▶ Exercise
From the records below, copy each line that has the word "agent" in it.

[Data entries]
☆ ☆ ☆ ☆

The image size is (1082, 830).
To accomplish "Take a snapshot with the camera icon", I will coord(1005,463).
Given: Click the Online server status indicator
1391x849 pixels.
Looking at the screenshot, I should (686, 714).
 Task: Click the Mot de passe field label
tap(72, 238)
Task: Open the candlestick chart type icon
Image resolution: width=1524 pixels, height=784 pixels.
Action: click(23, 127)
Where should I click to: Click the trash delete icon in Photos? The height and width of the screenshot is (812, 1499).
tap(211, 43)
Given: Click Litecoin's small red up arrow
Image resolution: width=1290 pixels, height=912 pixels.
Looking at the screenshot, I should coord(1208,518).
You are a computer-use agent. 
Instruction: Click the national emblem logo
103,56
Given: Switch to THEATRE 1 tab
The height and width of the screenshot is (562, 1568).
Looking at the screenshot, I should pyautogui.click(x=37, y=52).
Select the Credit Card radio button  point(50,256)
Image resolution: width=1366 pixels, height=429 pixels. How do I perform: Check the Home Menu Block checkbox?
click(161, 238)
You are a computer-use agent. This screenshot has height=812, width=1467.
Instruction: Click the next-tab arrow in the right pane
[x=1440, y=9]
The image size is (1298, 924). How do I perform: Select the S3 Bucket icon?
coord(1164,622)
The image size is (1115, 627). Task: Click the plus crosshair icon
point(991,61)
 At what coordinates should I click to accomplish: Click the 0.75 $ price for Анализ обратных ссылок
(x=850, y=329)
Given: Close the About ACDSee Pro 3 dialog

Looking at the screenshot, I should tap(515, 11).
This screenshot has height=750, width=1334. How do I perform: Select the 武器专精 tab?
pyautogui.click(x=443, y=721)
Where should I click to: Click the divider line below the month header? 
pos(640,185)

☆ ☆ ☆ ☆

▶ Result for this exercise
You are a computer-use agent. 
You are a computer-use agent. This screenshot has height=812, width=1467.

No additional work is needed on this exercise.